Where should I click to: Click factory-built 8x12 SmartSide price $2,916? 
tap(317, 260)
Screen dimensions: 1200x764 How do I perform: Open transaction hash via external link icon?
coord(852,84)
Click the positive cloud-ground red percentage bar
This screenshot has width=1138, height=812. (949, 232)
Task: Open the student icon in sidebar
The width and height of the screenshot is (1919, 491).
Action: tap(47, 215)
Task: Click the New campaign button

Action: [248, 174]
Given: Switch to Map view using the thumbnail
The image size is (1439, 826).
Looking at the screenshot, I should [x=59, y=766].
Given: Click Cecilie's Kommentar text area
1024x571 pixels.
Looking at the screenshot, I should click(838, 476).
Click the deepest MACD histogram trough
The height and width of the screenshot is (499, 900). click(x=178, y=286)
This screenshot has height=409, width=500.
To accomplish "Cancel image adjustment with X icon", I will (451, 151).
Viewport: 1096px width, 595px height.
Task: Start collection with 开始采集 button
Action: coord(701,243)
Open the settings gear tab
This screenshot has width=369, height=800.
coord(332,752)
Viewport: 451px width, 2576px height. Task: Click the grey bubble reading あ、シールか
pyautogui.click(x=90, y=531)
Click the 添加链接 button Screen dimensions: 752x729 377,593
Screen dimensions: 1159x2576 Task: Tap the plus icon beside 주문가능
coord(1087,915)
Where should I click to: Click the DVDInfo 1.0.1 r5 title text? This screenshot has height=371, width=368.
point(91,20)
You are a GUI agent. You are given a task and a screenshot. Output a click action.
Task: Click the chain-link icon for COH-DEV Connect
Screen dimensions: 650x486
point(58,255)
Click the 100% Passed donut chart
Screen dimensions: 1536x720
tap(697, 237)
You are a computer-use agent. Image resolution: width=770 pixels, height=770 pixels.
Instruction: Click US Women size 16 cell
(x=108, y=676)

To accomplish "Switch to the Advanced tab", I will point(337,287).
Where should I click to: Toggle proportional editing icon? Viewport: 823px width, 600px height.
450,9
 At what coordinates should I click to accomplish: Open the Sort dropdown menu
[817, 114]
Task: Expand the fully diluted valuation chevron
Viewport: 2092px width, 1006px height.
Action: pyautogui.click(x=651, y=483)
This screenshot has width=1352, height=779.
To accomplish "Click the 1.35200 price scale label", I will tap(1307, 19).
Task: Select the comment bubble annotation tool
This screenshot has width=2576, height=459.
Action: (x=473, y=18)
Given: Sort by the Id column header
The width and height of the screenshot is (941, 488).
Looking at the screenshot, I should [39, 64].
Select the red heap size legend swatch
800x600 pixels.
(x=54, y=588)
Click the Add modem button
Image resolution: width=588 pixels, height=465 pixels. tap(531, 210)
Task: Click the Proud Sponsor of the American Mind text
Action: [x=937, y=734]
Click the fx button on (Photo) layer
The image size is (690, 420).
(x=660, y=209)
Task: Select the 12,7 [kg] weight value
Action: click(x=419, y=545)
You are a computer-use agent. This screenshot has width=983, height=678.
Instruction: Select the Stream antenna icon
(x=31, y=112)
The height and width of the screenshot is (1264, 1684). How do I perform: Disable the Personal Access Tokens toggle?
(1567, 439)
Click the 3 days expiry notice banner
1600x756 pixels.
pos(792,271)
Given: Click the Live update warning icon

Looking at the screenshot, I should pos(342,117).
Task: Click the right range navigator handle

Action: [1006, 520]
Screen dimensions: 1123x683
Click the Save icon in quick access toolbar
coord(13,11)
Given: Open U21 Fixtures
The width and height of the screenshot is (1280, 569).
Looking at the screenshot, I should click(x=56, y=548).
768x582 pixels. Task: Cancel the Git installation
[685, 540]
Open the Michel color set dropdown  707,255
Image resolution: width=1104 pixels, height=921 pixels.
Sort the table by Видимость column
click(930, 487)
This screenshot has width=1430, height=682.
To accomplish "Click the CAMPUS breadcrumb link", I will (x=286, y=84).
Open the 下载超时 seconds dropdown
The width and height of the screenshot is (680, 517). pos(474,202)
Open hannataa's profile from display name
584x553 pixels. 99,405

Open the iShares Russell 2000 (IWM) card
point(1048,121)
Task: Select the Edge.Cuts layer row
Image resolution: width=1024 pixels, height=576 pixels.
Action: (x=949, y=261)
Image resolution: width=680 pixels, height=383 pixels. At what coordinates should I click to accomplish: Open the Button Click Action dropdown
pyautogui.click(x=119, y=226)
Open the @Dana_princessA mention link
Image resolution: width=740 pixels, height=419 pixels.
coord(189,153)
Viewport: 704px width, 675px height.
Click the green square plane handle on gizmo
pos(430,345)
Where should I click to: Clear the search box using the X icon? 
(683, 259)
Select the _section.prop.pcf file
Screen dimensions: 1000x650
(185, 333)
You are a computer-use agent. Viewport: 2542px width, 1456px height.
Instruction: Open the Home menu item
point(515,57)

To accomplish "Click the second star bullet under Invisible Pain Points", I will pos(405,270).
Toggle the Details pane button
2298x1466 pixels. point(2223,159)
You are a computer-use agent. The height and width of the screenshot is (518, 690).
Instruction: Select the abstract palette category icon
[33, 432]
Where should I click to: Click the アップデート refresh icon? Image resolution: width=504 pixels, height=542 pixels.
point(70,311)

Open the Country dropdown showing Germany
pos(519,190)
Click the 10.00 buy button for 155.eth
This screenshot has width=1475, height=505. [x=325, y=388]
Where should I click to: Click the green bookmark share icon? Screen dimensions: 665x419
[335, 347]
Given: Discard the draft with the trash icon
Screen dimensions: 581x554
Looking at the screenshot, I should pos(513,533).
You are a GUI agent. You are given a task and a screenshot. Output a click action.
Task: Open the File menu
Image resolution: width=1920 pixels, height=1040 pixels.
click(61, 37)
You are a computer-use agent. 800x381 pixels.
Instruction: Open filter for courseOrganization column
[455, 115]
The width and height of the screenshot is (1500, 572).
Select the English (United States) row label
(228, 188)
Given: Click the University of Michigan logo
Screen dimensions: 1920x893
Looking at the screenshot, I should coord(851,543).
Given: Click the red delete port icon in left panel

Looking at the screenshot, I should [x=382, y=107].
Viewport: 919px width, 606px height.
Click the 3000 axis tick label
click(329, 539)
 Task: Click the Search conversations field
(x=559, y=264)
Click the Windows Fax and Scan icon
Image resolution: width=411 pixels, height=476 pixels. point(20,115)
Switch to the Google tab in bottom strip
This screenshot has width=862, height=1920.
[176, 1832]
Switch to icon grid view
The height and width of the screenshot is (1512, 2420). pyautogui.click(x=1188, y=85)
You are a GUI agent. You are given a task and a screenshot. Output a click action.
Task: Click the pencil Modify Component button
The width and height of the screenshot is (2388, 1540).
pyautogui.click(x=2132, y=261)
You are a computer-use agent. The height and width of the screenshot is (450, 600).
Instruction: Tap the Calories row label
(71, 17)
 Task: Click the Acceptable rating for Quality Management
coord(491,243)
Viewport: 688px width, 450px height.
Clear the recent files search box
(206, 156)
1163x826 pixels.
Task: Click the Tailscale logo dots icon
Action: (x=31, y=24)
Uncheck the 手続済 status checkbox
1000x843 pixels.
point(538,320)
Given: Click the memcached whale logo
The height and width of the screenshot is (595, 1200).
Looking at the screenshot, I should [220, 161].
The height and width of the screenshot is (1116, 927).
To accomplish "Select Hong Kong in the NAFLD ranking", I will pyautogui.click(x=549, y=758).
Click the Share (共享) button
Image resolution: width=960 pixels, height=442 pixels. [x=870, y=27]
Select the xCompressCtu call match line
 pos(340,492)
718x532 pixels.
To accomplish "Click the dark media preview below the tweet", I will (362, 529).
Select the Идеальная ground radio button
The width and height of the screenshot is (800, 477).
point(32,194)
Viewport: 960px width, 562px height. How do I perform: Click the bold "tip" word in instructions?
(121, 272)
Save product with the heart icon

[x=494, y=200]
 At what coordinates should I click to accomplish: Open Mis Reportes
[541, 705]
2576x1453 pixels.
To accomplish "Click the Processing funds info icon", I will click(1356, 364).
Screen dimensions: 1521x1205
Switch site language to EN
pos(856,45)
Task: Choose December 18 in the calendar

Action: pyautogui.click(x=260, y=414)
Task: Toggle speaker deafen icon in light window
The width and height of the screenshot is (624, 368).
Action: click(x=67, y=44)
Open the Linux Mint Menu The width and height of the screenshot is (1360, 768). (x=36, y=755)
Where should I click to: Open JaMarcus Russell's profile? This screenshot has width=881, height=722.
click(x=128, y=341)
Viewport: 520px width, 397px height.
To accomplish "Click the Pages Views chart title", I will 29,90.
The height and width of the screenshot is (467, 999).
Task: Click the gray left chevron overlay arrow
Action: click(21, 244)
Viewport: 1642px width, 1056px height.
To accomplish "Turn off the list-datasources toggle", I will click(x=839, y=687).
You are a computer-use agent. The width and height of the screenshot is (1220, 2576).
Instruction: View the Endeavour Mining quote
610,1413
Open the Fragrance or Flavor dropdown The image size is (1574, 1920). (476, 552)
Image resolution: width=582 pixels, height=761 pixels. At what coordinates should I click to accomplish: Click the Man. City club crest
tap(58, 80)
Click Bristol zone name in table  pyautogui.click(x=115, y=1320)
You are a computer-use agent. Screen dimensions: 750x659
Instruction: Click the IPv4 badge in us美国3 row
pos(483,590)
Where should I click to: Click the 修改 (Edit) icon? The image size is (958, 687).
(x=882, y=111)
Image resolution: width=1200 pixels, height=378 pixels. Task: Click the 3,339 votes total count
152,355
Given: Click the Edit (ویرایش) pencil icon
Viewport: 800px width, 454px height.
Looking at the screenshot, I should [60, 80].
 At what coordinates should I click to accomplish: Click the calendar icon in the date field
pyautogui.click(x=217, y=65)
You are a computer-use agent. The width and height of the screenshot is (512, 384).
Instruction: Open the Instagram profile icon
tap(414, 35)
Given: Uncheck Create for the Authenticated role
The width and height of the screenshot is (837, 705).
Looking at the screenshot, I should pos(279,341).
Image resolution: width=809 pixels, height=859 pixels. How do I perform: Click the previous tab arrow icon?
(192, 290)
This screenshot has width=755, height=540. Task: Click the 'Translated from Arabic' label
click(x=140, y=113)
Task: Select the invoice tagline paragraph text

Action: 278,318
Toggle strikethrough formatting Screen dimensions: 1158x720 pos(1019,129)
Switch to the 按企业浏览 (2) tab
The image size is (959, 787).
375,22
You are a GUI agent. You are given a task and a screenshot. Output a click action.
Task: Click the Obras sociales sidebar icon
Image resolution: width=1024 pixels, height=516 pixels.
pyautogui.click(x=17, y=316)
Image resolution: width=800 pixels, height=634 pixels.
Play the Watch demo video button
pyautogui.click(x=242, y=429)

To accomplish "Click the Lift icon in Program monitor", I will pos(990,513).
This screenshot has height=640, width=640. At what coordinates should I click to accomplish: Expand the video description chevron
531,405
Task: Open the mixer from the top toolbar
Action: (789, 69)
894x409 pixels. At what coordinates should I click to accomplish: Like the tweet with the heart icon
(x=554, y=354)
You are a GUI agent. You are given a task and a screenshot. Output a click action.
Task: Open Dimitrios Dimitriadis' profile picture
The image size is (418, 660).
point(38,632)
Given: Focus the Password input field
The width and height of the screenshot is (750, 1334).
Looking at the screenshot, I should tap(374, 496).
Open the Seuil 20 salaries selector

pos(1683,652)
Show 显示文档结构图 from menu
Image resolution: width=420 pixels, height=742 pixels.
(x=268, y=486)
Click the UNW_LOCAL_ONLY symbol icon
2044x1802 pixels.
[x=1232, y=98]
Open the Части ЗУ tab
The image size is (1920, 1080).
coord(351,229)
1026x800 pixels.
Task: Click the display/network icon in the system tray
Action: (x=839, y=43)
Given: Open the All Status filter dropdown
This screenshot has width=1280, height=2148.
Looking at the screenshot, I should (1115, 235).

**GIVEN REQUEST:** Copy the data verbatim, starting at the line that contains "Given: Open U21 Fixtures" and ending at the line that contains "coord(189,153)".

**FULL OUTPUT:**
Given: Open U21 Fixtures
The width and height of the screenshot is (1280, 569).
Looking at the screenshot, I should click(x=56, y=548).
768x582 pixels. Task: Cancel the Git installation
[685, 540]
Open the Michel color set dropdown  707,255
Image resolution: width=1104 pixels, height=921 pixels.
Sort the table by Видимость column
click(930, 487)
This screenshot has width=1430, height=682.
To accomplish "Click the CAMPUS breadcrumb link", I will (x=286, y=84).
Open the 下载超时 seconds dropdown
The width and height of the screenshot is (680, 517). pos(474,202)
Open hannataa's profile from display name
584x553 pixels. 99,405

Open the iShares Russell 2000 (IWM) card
point(1048,121)
Task: Select the Edge.Cuts layer row
Image resolution: width=1024 pixels, height=576 pixels.
Action: (x=949, y=261)
Image resolution: width=680 pixels, height=383 pixels. At what coordinates should I click to accomplish: Open the Button Click Action dropdown
pyautogui.click(x=119, y=226)
Open the @Dana_princessA mention link
Image resolution: width=740 pixels, height=419 pixels.
coord(189,153)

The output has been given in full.